Now, let me think of my friends. One has a BA and is a talented artist but she faces the quandary of trying to promote her work and make new stuff being fatigued to work a 9-5 job at an unorganized small company. She works really, really hard. But when you are a new artist, you can’t make a living off your art. So her life is split between Making Fucking Ends Meet and trying to manage her time to be productive. She is thinking of going back for a bit more schooling, like a certificate. Like me, she feels like she needs something more. A bit more skills. Like me, she is split.

Yet another friend admitted to me she doesn’t really feel content often, either. She has a child to love, which I’m jealous of sometimes, in a way, even though I can not be a mother. Well, I have no man, so I can’t even make a baby, but a baby most likely is not for me even if I ever do meet a man who I want to see/speak more than a few times a week. But when you have a child you have responsibilities, your time is filled, you can become so elated just hearing them talk, watching them play. She has a Master’s. Her work, which is unrelated to her degree, gives her time off, but she needs a bit more action, it seems. She doesn’t have to work a full 40 hour work week, which helps alleviate stress, but she‘s smart and creative and maybe she just doesn‘t get to apply those skills with as much vigor as she would like. Maybe. She‘s not sure what it is, me either.

I have another friend who is constantly bogged down with her activist job and a million varying commitments. I don’t know how she just doesn’t fall down from exhaustion sometimes. She is so there for her friends. I can not do all what she does. Not many can, but I don’t think she should push it so much.
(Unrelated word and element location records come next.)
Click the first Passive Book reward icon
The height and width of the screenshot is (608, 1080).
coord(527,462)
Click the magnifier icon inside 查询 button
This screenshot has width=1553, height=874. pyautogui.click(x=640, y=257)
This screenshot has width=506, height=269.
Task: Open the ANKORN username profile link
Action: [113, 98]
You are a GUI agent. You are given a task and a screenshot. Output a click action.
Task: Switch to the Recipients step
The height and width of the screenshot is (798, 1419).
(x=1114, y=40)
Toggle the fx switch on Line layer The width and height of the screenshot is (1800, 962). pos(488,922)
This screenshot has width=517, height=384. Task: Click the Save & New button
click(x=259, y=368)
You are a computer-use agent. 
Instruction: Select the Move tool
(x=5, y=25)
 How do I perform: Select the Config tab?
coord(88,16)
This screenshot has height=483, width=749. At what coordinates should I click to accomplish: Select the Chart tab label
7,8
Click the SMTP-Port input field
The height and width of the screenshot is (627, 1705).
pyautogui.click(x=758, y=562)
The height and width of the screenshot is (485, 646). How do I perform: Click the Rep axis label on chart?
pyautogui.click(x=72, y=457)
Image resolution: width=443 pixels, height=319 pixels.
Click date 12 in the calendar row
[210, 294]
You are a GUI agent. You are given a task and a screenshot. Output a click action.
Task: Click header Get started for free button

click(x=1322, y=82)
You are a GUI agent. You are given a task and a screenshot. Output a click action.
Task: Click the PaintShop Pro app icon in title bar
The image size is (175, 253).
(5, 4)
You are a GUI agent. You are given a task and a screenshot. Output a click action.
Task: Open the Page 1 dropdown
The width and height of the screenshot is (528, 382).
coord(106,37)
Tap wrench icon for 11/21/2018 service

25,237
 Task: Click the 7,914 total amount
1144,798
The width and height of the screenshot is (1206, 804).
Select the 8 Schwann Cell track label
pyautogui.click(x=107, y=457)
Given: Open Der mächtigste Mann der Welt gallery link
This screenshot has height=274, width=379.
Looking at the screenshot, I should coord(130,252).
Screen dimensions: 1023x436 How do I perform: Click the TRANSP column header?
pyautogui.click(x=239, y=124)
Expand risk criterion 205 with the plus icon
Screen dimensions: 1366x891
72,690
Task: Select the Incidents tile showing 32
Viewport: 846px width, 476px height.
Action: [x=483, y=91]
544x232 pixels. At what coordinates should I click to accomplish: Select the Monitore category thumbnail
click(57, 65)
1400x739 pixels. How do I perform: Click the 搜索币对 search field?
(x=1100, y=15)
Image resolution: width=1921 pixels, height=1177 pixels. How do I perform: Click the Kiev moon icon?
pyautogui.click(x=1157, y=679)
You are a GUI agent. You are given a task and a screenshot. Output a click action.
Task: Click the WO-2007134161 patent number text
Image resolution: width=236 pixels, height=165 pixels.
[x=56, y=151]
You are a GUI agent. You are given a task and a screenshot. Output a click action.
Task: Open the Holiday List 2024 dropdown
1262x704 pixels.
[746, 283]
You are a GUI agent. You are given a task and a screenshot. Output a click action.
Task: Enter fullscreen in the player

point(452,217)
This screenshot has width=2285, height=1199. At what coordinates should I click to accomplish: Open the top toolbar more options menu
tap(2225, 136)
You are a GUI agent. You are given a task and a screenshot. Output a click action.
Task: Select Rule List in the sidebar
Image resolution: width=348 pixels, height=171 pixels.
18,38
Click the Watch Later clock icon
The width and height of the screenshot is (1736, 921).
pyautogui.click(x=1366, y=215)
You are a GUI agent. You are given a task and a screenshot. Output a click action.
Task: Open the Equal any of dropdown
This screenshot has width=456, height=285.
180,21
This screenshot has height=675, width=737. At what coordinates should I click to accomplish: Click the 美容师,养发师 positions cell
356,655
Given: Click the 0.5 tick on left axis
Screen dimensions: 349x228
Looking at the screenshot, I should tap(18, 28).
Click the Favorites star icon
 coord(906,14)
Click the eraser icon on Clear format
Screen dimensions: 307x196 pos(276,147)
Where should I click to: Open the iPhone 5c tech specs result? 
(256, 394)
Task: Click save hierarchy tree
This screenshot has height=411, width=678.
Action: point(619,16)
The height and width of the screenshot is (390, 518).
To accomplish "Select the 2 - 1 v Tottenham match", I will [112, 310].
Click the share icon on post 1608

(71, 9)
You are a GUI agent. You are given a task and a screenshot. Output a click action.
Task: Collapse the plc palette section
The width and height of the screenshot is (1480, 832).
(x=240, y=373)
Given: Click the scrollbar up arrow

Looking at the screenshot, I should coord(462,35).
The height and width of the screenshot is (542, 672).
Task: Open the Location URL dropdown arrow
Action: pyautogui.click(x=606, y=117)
There are other people I am acquainted with. People who work 9-5 jobs and proceed to drink and smoke weed every (other) night. Who are single. Two of them lament where they are at. Dislike their jobs, live with roommates or in a small apartment. But they don’t know what they want, what will make them happy. You go to the bar after work and there’s so many people drinking away their dissatisfaction. Some people aren’t there every night, but may of them are. We are so bored in Milwaukee. We need that buzz to move us along, to get us to interact with one another.

I keep thinking there are people in Milwaukee who do more than this but I haven’t found many. I will keep trying though. I don’t want this life, all the uncertainty and tension from day to day. I trained to start volunteering at this place the other day, and even doing that bit of training made me feel better. Like I’m contributing. I’ll be able to contribute there because it’s welcomed. It won’t be like at the schools where I teach where I feel inferior to the full time staff, at one school, or where I don’t have any support, the other school. I can come up with ideas and maybe implement one or two of them. I would love to be able to run some type of literacy program where people can just drop in. But where would the funding come from? How would I live on such a salary? It just seems that for so many people I know what would make them happy doesn’t pay much at all.

But I know some people who seem to be doing what they want. The married couple in Georgia--freelance editrix who actually makes a living from it and her husband who writes/markets/designs/does web stuff/don’t even know what success he’s completed now, Harvard degree, etc. A guy I know published his own book without even taking a loan. He promotes himself very well. I have another friend who is kicking ass doing research for his psychology degree and is being recognized by governmental bodies. He acts like it’s no big thang, though.

The people that I know who are doing what they want have worked harder at than me. I know this. I’m not inferring that they are always happy. But I hope that they feel a sense of accomplishment. I know for me, I need to build up more perseverance and patience. I am horrible at taking initiative. I don’t know what I think will happen to me if I “put it out there” more fully. It’s my insecurities. I am battling the bitches, but it’s hard. It’s hard for everyone who has them, and everyone does, in one aspect of his or life…I’ve been thinking a lot about that lately, but that’s a different topic for a different blog. That whole American dream myth shit is bullshit, I know, but I also know I need to get more focused and work harder, and maybe some of the people I know do too if they really want to be happier. A lot of us are lacking relationships also, which can greatly contribute to a feeling of emptiness and dissatisfaction, but that’s only a third of the equation. Significant other, friends, career…People need each other to get past these roadblocks though, and if few people around you are motivated in the way you need to be, it can also be hard. Bootstraps equals bullshit. It’s much easier to get ahead by not working towards your goals alone.